Selecting the correct mouse gene to model a human disease phenotype is critical for translational research, yet sequence-based orthology fails when genes have been lost, duplicated, or functionally rewired between species. Here we present BRIDGE (Biological Rank Integration for Disease Gene Equivalence), a framework that identifies functional mouse equivalents of human disease genes without sequence input. BRIDGE integrates 3.37 million disease–gene associations, biological pathways, and Gene Ontology annotations into a unified heterogeneous graph (94,897 nodes, ∼8.3 million edges), encoded by a heterogeneous graph transformer with fused Gromov–Wasserstein alignment and multi-strategy reciprocal rank fusion. On two sequence-independent benchmarks, BRIDGE achieves Recall@5 of 61.8–66.7%, compared with 0.0–20.1% for Ensembl Compara. We validate BRIDGE through case studies including neutrophil pathway rewiring (CXCL8→Cxcl1/2/5), acute-phase divergence (CRP→Apcs), and immune checkpoint substitution (LILRB2→Pirb), and demonstrate complementarity with sequence methods in drug-translation analysis.
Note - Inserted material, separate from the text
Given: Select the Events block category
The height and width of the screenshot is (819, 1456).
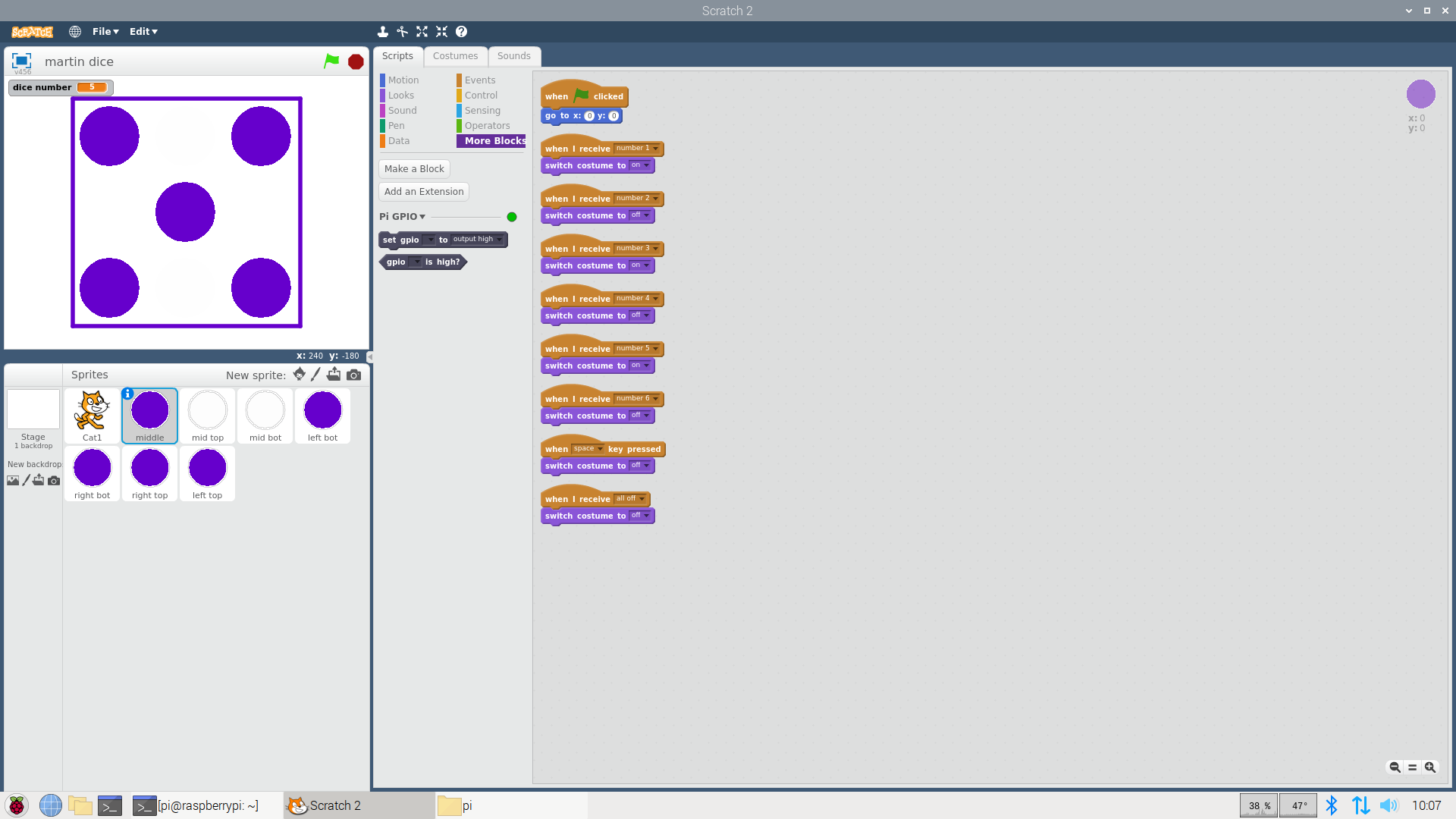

Prospective validation of 30 novel predictions against three independent data modalities (tissue expression, cell-type expression, and phenotype concordance) shows that BRIDGE picks are favoured in 64 of 65 orthogonal tests (sign test P = 3.6 × 10⁻¹⁸) and significantly outperform all tested baselines including Ensembl Compara, BLAST RBH, and ESM-2. BRIDGE provides a benchmarked framework for functional cross-species gene mapping in disease-model design.